All respondents participated based on informed consent. As part of the ethical considerations the respondents were asked to approve the information presented about them and their organizations in the paper, to ensure that no sensitive information was disclosed. The quotes included in the paper were translated from Norwegian to English. The respondents were given the opportunity to revise the formulation of their own quotes. The quotes where reformulated through written correspondence with the respective respondents when they found the translated quotes misrepresented their intended meaning.

4 Findings

Based on the criteria for the case and the preliminary interviews the case of Sunburst within Norwegian CI was chosen. This case is presented from the perspective of the different actors in the following subsection. Then a thematic description of the decision-making processes will be given. The themes are then synthesized in a logical model of how the human operators decide on actions in response to compromised CPSs. The findings and the logical model are then compared with existing SA models.

4.1 The Sunburst Case from the Actors’ Perspective

The SOC (Respondents 1) was responsible for SolarWinds systems in several customers. The SOC registered an advisory bulletin regarding a vulnerability in SolarWinds Orion after regular office hours on December 13, 2020. In the early morning before office hours of December 14, the SOC receives a mail from SolarWinds warning about the Sunburst attack. The SOC does not immediately recognize the severity of the attack, but this is gradually understood during the morning of December 14, while the SOC also communicates with the national security agency establishing a common understanding of the attack. Customers within CI using SolarWinds are notified throughout the morning by the SOC, by forwarding the mail from SolarWinds. In the afternoon of December 14, the SOC escalates the incident and activates its response team and procedures to the fullest extent. There were publicly available descriptions of how to verify if a system was compromised. SOC operators used these descriptions to verify if customers were compromised; meanwhile SOC specialists verified the available description of the malware. Throughout the following days the SOC conducted intense incident response activity involving security measures like isolation, patching and communication with stakeholders. This was done as a prioritized effort based on the criticality of compromised systems. On December 22 the SOC concludes its incident response and only follows up with customers regarding patching and incident evaluations.

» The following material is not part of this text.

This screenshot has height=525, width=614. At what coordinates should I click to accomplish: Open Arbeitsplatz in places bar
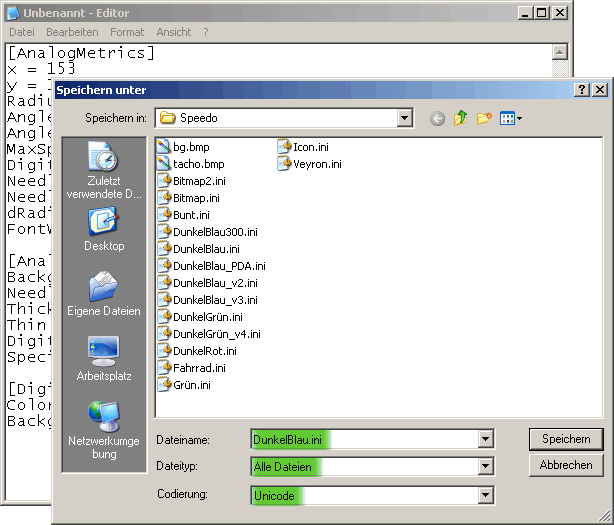[x=104, y=359]
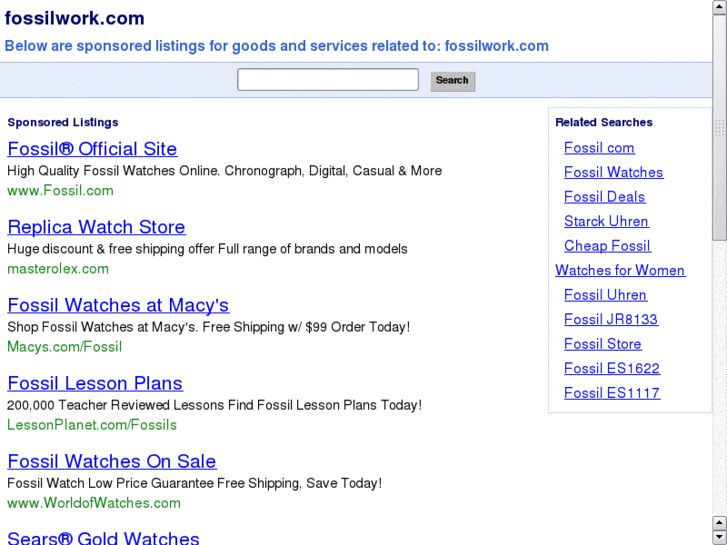Select the Fossil com related search

pyautogui.click(x=599, y=148)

The national security agency (Respondent 3) was made aware of the attack approximately at the same time as Respondent 1. Their first response was to verify the reality of the attack. This was done throughout December 14 in close communication with Respondent 1, among others. Warnings to CI owners within the power sector were issued, both in written form and in online briefings. The warnings and briefings were done iteratively and contained increasing levels of details regarding how to identify whether systems were compromised and how to mitigate. When patches from SolarWinds were released, Respondent 3 also distributed advisory statements regarding patching all relevant systems. In many aspects the role of Respondent 3 throughout the attack was to provide all stakeholders within the Norwegian power sector with verified and updated information during the attack. They also served as a contact point between other stakeholders.

The owner of CI within the electrical power sector (Respondent 4) received notice of the attack on the morning of December 14. They quickly confirmed that their Orion systems were affected. Based on log files they recognized that they were affected before the message from Respondent 3 arrived. The incident response routines were activated throughout the organization. The affected systems were located so that critical CPSs could be reached through them. The organization quickly segmented their networks in an effort to neutralize the attack. This was based on the information that was publicly available. After some time, it was decided to shut the compromised systems off within the most critical parts of their infrastructure. This was done after forensic material from the systems was secured. The unavailable systems resulted in reduced ability to monitor networks within these defined parts of their infrastructure, causing lowered ability to proactively operate their networks. When patches were made available, the organization decided to not patch existing systems within the most critical parts of the infrastructure, but to completely replace the affected systems.

Respondent 2 was not interviewed regarding the Sunburst case. The in-depth interview with Respondent 2 was aimed at decision making processes in related situations.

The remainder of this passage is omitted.